→ **Requirements**: Reproduce the data word for word, from its first line through the line that contains "Action: click(712, 543)".

→ **Records to process**:
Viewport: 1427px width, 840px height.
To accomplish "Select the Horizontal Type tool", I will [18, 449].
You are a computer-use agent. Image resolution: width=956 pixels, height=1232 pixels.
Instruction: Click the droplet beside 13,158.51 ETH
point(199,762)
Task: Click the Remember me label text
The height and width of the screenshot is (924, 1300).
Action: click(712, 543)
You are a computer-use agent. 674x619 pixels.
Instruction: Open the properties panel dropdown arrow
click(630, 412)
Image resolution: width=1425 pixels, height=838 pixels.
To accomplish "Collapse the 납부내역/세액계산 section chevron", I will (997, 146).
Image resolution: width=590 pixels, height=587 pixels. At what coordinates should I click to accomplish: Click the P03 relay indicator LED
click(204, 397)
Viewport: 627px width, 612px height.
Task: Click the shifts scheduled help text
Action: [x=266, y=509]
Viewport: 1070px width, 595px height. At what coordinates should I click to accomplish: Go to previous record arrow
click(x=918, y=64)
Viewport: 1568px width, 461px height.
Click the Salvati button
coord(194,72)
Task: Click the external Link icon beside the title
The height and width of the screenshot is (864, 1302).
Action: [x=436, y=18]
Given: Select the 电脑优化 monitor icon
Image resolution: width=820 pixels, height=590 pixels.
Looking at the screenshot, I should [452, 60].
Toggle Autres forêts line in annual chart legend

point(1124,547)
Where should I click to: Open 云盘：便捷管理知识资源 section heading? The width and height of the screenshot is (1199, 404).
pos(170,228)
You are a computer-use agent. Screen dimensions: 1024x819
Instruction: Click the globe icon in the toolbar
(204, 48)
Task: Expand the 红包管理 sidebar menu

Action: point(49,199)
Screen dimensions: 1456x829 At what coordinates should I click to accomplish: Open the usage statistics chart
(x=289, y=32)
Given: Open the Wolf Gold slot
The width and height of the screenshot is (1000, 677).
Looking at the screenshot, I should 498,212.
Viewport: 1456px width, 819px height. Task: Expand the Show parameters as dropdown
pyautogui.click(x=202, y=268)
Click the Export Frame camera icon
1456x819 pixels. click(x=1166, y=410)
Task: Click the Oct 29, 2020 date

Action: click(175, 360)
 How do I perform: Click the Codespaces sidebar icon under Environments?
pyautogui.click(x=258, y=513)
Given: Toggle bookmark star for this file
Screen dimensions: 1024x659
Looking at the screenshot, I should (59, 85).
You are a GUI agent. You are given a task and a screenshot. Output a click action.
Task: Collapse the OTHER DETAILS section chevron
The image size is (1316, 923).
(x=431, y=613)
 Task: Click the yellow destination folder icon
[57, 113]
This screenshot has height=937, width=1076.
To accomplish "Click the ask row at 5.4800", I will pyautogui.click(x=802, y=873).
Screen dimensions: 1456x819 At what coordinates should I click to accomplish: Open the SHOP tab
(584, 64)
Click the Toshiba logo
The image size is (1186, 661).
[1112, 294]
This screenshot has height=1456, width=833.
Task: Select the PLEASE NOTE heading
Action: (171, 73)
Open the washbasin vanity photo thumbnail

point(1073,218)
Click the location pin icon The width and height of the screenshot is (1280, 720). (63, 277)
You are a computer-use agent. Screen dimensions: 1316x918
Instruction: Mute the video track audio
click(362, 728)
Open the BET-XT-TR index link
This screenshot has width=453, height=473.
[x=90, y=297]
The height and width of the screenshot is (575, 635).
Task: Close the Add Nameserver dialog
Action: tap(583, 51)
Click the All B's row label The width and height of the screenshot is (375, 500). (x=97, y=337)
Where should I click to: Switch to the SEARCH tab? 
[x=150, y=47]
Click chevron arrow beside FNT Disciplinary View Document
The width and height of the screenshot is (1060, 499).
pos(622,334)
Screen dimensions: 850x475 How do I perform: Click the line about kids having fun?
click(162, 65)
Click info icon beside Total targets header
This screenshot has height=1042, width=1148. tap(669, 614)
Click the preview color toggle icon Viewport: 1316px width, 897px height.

→ **Exercise response**:
Viewport: 1427px width, 840px height.
To accomplish "Select the Horizontal Type tool", I will [18, 449].
You are a computer-use agent. Image resolution: width=956 pixels, height=1232 pixels.
Instruction: Click the droplet beside 13,158.51 ETH
point(199,762)
Task: Click the Remember me label text
The height and width of the screenshot is (924, 1300).
Action: click(712, 543)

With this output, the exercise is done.